Yicheng Feng,Yuxuan Wang,Jiazheng Liu,Sipeng Zheng,Zongqing Lu
2023-10-13
Abstract:Recently, various studies have leveraged Large Language Models (LLMs) to help decision-making and planning in environments, and try to align the LLMs' knowledge with the world conditions. Nonetheless, the capacity of LLMs to continuously acquire environmental knowledge and adapt in an open world remains uncertain. In this paper, we propose an approach to spur LLMs to explore the open world, gather experiences, and learn to improve their task-solving capabilities. In this approach, a multi-round feedback-revision mechanism is utilized to encourage LLMs to actively select appropriate revision actions guided by feedback information from the environment. This facilitates exploration and enhances the model's performance. Besides, we integrate sub-task relabeling to assist LLMs in maintaining consistency in sub-task planning and help the model learn the combinatorial nature between tasks, enabling it to complete a wider range of tasks through training based on the acquired exploration experiences. By evaluation in Minecraft, an open-ended sandbox world, we demonstrate that our approach LLaMA-Rider enhances the efficiency of the LLM in exploring the environment, and effectively improves the LLM's ability to accomplish more tasks through fine-tuning with merely 1.3k instances of collected data, showing minimal training costs compared to the baseline using reinforcement learning.
Machine Learning
What problem does this paper attempt to address?

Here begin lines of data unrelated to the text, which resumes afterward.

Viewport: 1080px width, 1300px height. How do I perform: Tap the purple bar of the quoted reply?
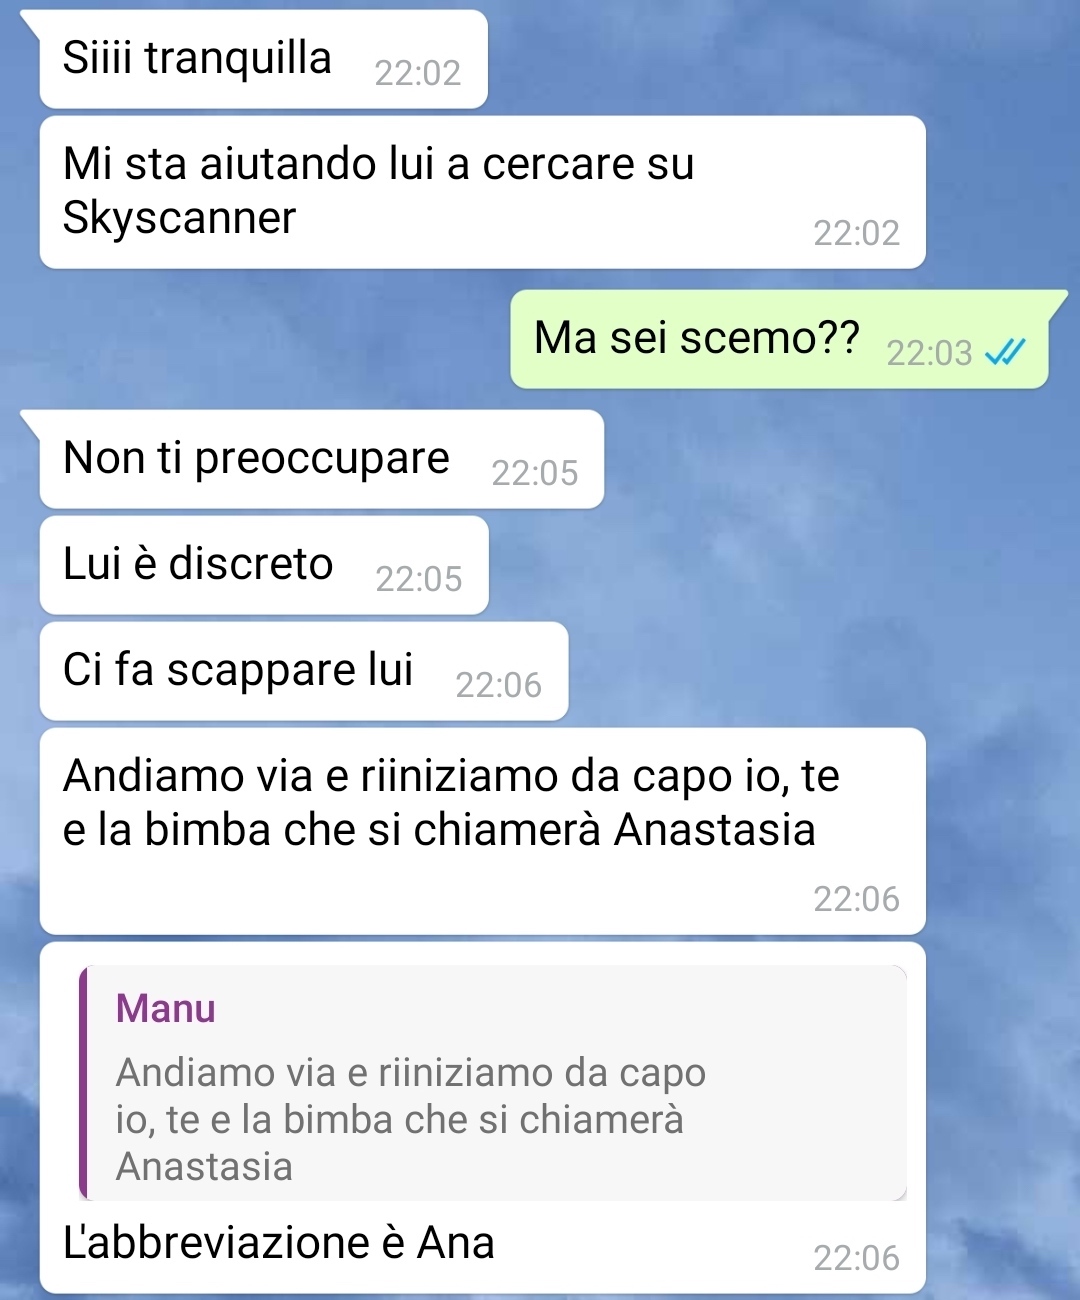pos(84,1083)
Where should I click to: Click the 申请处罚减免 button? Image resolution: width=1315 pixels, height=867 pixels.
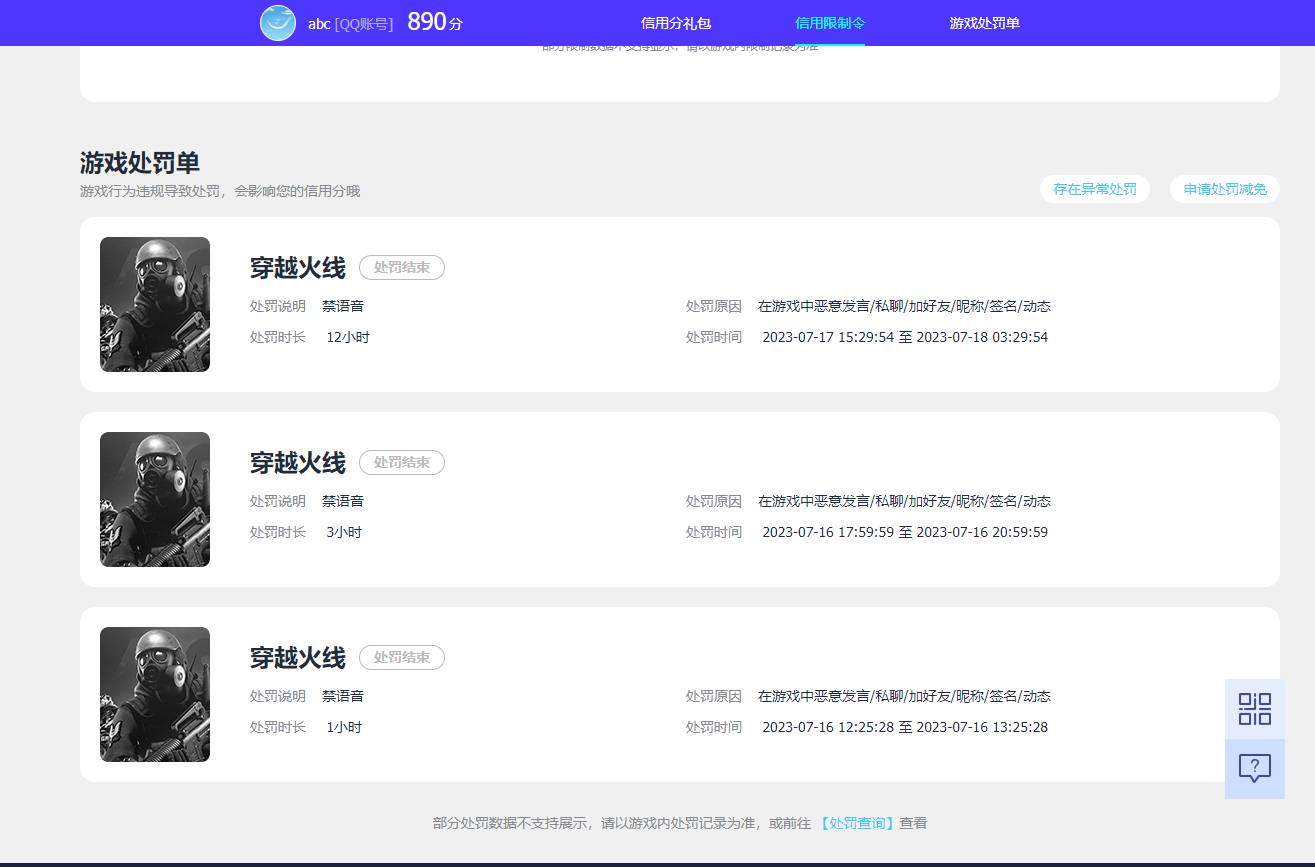[1224, 189]
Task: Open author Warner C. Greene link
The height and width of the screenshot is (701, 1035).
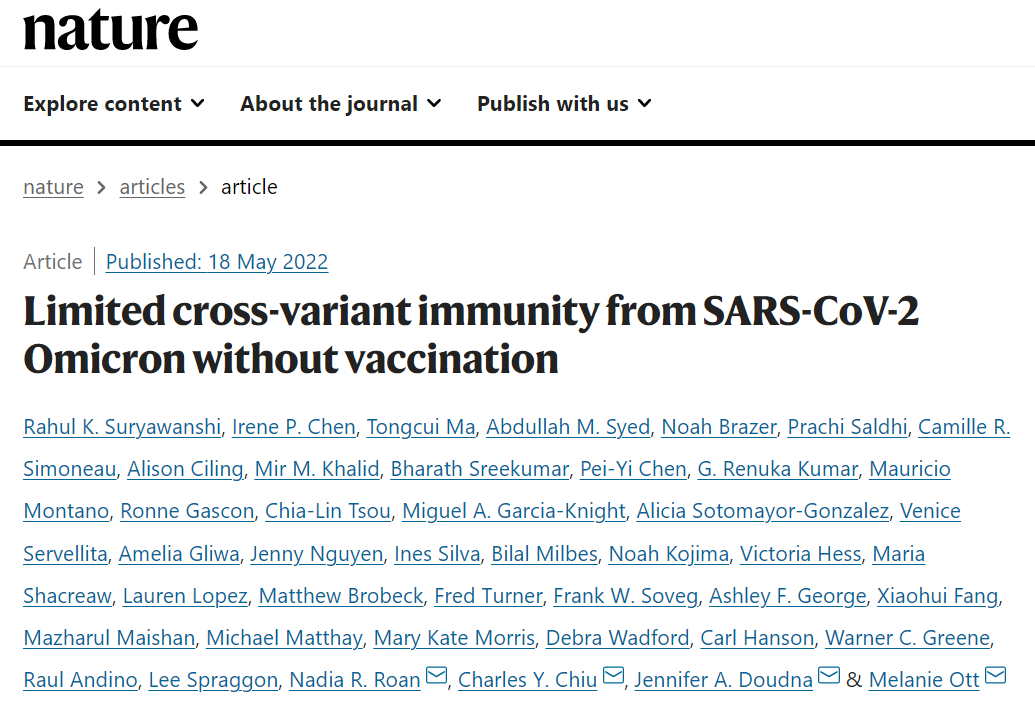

The paper primarily focuses on the application of large language models (LLMs) in open-world environments, particularly on how these models can continuously acquire new knowledge through exploring the environment and improve their problem-solving abilities. Specifically, the paper attempts to address the following core issues: 1. **Environmental Adaptability and Knowledge Update**: Although current LLMs possess powerful capabilities, their knowledge mainly comes from the corpus used during the pre-training phase, which may lead to discrepancies between the LLMs' knowledge and the actual conditions of specific environments. Therefore, the paper seeks to address how to enable LLMs to continuously adjust and update their knowledge based on environmental feedback. 2. **Handling Complex Tasks**: In open environments like Minecraft, tasks are often very complex, involving multiple sub-tasks and requiring precise execution of each step. Additionally, due to the high degree of freedom, there are many potential invalid actions. The paper explores how to enable LLMs to effectively explore these complex environments and complete related tasks. 3. **Multi-task and Generalization Ability**: The paper also focuses on how to enable LLMs not only to complete specific tasks but also to handle multiple tasks and generalize the learned knowledge to new tasks. To address the above challenges, the paper proposes a method called LLaMA-Rider, which includes two stages: the exploration stage and the learning stage. In the exploration stage, a multi-round feedback revision mechanism encourages LLMs to autonomously explore the environment and collect successful experiences. In the learning stage, supervised fine-tuning (SFT) is used to train the collected experiences to enhance the LLMs' task-solving abilities. Through experimental evaluation on the Minecraft simulation platform MineDojo, the paper demonstrates the effectiveness of the LLaMA-Rider method, proving that even when trained on a relatively small dataset of only 1.3k instances, the method can significantly improve the LLMs' ability to explore the environment and complete tasks. Additionally, the experimental results show that this method helps improve the model's generalization ability on new tasks.